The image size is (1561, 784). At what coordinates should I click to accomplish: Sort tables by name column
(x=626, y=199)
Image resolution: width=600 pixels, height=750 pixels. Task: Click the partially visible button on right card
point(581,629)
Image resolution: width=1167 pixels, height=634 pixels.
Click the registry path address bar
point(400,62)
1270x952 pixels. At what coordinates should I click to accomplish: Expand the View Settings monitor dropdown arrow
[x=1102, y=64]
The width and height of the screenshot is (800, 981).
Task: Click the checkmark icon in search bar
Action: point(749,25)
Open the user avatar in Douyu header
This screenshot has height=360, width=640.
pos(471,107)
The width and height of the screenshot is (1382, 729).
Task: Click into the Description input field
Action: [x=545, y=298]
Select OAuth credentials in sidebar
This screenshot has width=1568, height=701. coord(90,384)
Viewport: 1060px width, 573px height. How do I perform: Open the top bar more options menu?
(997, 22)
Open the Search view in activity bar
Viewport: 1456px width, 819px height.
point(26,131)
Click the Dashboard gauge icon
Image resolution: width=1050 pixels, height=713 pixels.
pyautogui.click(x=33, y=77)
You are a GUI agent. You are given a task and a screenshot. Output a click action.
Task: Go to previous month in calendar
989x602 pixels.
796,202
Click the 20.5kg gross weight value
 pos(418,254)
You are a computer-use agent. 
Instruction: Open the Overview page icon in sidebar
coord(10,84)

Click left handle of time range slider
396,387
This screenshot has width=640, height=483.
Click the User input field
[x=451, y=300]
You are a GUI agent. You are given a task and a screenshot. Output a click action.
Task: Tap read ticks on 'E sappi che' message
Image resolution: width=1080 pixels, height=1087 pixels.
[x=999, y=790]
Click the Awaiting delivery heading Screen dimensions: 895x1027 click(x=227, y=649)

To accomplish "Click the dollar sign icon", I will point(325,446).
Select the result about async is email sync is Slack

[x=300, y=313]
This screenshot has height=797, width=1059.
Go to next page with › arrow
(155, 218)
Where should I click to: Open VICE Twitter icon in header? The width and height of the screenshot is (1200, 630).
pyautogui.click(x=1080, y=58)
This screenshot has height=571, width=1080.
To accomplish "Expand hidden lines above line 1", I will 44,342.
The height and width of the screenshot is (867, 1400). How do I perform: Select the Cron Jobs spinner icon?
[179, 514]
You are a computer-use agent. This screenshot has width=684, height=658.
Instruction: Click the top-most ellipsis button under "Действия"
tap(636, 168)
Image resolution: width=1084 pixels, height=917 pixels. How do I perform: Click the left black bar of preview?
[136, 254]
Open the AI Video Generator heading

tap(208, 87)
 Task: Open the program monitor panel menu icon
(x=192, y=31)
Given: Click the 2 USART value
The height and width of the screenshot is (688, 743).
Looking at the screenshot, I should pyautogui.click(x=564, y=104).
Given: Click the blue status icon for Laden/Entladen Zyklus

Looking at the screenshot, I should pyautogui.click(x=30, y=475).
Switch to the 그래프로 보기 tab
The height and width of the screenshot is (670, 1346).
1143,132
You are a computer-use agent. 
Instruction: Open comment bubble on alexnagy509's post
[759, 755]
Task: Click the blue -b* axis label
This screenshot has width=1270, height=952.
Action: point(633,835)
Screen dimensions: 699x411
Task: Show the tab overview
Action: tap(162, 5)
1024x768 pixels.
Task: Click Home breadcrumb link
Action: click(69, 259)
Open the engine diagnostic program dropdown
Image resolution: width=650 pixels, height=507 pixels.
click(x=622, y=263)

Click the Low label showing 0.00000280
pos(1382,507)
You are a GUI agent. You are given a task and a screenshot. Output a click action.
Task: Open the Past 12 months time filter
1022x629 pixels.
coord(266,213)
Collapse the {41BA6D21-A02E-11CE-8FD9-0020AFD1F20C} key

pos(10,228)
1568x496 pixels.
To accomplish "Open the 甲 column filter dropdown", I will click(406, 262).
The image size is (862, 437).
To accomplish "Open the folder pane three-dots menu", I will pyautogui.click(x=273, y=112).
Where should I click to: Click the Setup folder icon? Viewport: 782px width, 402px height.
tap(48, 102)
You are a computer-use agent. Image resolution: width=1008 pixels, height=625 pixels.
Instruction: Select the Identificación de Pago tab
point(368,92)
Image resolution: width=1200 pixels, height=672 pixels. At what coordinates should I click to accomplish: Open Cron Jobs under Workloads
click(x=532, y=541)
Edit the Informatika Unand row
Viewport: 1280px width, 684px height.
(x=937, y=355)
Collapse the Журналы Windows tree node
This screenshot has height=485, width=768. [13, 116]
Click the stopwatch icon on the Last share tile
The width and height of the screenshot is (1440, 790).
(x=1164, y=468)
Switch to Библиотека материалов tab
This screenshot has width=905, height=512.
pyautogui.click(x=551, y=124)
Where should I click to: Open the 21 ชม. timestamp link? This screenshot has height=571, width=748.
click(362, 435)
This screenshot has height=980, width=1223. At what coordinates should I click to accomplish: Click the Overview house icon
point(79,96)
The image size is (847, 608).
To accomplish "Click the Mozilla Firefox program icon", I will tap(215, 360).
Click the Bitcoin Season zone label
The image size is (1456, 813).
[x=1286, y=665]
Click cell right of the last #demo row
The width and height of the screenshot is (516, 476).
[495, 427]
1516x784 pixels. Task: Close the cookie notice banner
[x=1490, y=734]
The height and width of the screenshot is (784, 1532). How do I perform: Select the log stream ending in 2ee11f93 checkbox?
◇ ◇ ◇ ◇ ◇ ◇ ◇
• WHAT IS BEING ASKED:
Rewrite the listing above, replacing "sidebar" with "side panel" and leaving everything else unchanged.

• COMPLETED TASK:
The image size is (1561, 784). At what coordinates should I click to accomplish: Sort tables by name column
(x=626, y=199)
Image resolution: width=600 pixels, height=750 pixels. Task: Click the partially visible button on right card
point(581,629)
Image resolution: width=1167 pixels, height=634 pixels.
Click the registry path address bar
point(400,62)
1270x952 pixels. At what coordinates should I click to accomplish: Expand the View Settings monitor dropdown arrow
[x=1102, y=64]
The width and height of the screenshot is (800, 981).
Task: Click the checkmark icon in search bar
Action: point(749,25)
Open the user avatar in Douyu header
This screenshot has height=360, width=640.
pos(471,107)
The width and height of the screenshot is (1382, 729).
Task: Click into the Description input field
Action: [x=545, y=298]
Select OAuth credentials in side panel
This screenshot has width=1568, height=701. coord(90,384)
Viewport: 1060px width, 573px height. How do I perform: Open the top bar more options menu?
(997, 22)
Open the Search view in activity bar
Viewport: 1456px width, 819px height.
point(26,131)
Click the Dashboard gauge icon
Image resolution: width=1050 pixels, height=713 pixels.
pyautogui.click(x=33, y=77)
You are a GUI agent. You are given a task and a screenshot. Output a click action.
Task: Go to previous month in calendar
989x602 pixels.
796,202
Click the 20.5kg gross weight value
 pos(418,254)
You are a computer-use agent. 
Instruction: Open the Overview page icon in side panel
coord(10,84)

Click left handle of time range slider
396,387
This screenshot has width=640, height=483.
Click the User input field
[x=451, y=300]
You are a GUI agent. You are given a task and a screenshot. Output a click action.
Task: Tap read ticks on 'E sappi che' message
Image resolution: width=1080 pixels, height=1087 pixels.
[x=999, y=790]
Click the Awaiting delivery heading Screen dimensions: 895x1027 click(x=227, y=649)

To accomplish "Click the dollar sign icon", I will point(325,446).
Select the result about async is email sync is Slack

[x=300, y=313]
This screenshot has height=797, width=1059.
Go to next page with › arrow
(155, 218)
Where should I click to: Open VICE Twitter icon in header? The width and height of the screenshot is (1200, 630).
pyautogui.click(x=1080, y=58)
This screenshot has height=571, width=1080.
To accomplish "Expand hidden lines above line 1", I will 44,342.
The height and width of the screenshot is (867, 1400). How do I perform: Select the Cron Jobs spinner icon?
[179, 514]
You are a computer-use agent. This screenshot has width=684, height=658.
Instruction: Click the top-most ellipsis button under "Действия"
tap(636, 168)
Image resolution: width=1084 pixels, height=917 pixels. How do I perform: Click the left black bar of preview?
[136, 254]
Open the AI Video Generator heading

tap(208, 87)
 Task: Open the program monitor panel menu icon
(x=192, y=31)
Given: Click the 2 USART value
The height and width of the screenshot is (688, 743).
Looking at the screenshot, I should pyautogui.click(x=564, y=104).
Given: Click the blue status icon for Laden/Entladen Zyklus

Looking at the screenshot, I should pyautogui.click(x=30, y=475).
Switch to the 그래프로 보기 tab
The height and width of the screenshot is (670, 1346).
1143,132
You are a computer-use agent. 
Instruction: Open comment bubble on alexnagy509's post
[759, 755]
Task: Click the blue -b* axis label
This screenshot has width=1270, height=952.
Action: point(633,835)
Screen dimensions: 699x411
Task: Show the tab overview
Action: tap(162, 5)
1024x768 pixels.
Task: Click Home breadcrumb link
Action: click(69, 259)
Open the engine diagnostic program dropdown
Image resolution: width=650 pixels, height=507 pixels.
click(x=622, y=263)

Click the Low label showing 0.00000280
pos(1382,507)
You are a GUI agent. You are given a task and a screenshot. Output a click action.
Task: Open the Past 12 months time filter
1022x629 pixels.
coord(266,213)
Collapse the {41BA6D21-A02E-11CE-8FD9-0020AFD1F20C} key

pos(10,228)
1568x496 pixels.
To accomplish "Open the 甲 column filter dropdown", I will click(406, 262).
The image size is (862, 437).
To accomplish "Open the folder pane three-dots menu", I will pyautogui.click(x=273, y=112).
Where should I click to: Click the Setup folder icon? Viewport: 782px width, 402px height.
tap(48, 102)
You are a computer-use agent. Image resolution: width=1008 pixels, height=625 pixels.
Instruction: Select the Identificación de Pago tab
point(368,92)
Image resolution: width=1200 pixels, height=672 pixels. At what coordinates should I click to accomplish: Open Cron Jobs under Workloads
click(x=532, y=541)
Edit the Informatika Unand row
Viewport: 1280px width, 684px height.
(x=937, y=355)
Collapse the Журналы Windows tree node
This screenshot has height=485, width=768. [13, 116]
Click the stopwatch icon on the Last share tile
The width and height of the screenshot is (1440, 790).
(x=1164, y=468)
Switch to Библиотека материалов tab
This screenshot has width=905, height=512.
pyautogui.click(x=551, y=124)
Where should I click to: Open the 21 ชม. timestamp link? This screenshot has height=571, width=748.
click(362, 435)
This screenshot has height=980, width=1223. At what coordinates should I click to accomplish: Click the Overview house icon
point(79,96)
The image size is (847, 608).
To accomplish "Click the Mozilla Firefox program icon", I will tap(215, 360).
Click the Bitcoin Season zone label
The image size is (1456, 813).
[x=1286, y=665]
Click cell right of the last #demo row
The width and height of the screenshot is (516, 476).
[495, 427]
1516x784 pixels. Task: Close the cookie notice banner
[x=1490, y=734]
The height and width of the screenshot is (784, 1532). How do I perform: Select the log stream ending in 2ee11f93 checkbox?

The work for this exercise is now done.